La presencia de un paciente
que exige tanto tiempo y dedicación puede ser difícil de compatibilizar
con la educación de un adolescente. Es importante involucrar al
adolescente en los cuidados del abuelo: puede poner las zapatillas
y la bata al abuelo, peinarle, ayudarle a hacerse un bocadillo...o
simplemente hacerle compañía. Es bueno que le enseñe las fotos de
sus amigos y familiares. Las imágenes de ciudades y pueblos importantes
para él y le vaya recordando el nombre de éstos. Es importante que
la persona enferma no olvide los nombres de sus seres queridos y
de su pasado.
Tratar el adolescente
como una persona cuya opinión cuenta y su colaboración es valiosa,
ayuda a aliviar la inevitable tensión de una familia con un enfermo
de Alzheimer. El adolescente puede disminuir la carga del cuidador
y puede participar en las decisiones de familia acerca de los cuidados
(contratar una ayuda externa, elegir una residencia.
Tanto la ayuda en casa,
como actividades de voluntariado con personas mayores ayudan el
adolescente a formar su sentido de la responsabilidad, así como
fomentan el respecto hacia los mayores y más necesitados en el sentido
de la dependencia.
En resumen:
-Ya desde pequeño es importante
que los niños aprendan el respeto por las personas mayores y por
los enfermos.
-Puede usar juegos de memoria
para explicar la enfermedad del Alzheimer.
-Involucre al niño/a en los cuidados
del enfermo: no solamente será una valiosa ayuda para el cuidador
principal.
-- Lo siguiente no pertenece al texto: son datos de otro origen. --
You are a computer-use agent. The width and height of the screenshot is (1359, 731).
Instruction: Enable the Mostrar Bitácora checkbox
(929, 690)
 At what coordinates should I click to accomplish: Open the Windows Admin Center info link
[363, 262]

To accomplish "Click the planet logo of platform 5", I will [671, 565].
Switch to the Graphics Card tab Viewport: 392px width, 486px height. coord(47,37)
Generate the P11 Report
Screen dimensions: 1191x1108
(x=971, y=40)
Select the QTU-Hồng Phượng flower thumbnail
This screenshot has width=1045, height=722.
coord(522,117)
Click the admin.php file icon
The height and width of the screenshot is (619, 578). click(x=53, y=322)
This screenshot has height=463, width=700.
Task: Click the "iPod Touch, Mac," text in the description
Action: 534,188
Se sentirá más partícipe de las decisiones tomadas en
familia y se implicará.
-Si la persona que padece Alzheimer
vive en casa o tiene contacto directo con el niño, a éste le será
más fácil pero a la vez más duro comprender el Alzheimer. Debe ofrecer
apoyo y cariño a su hijo en la comprensión de la enfermedad.
-Conteste siempre a las preguntas
de su hijo, adaptando la explicación a la edad que tenga.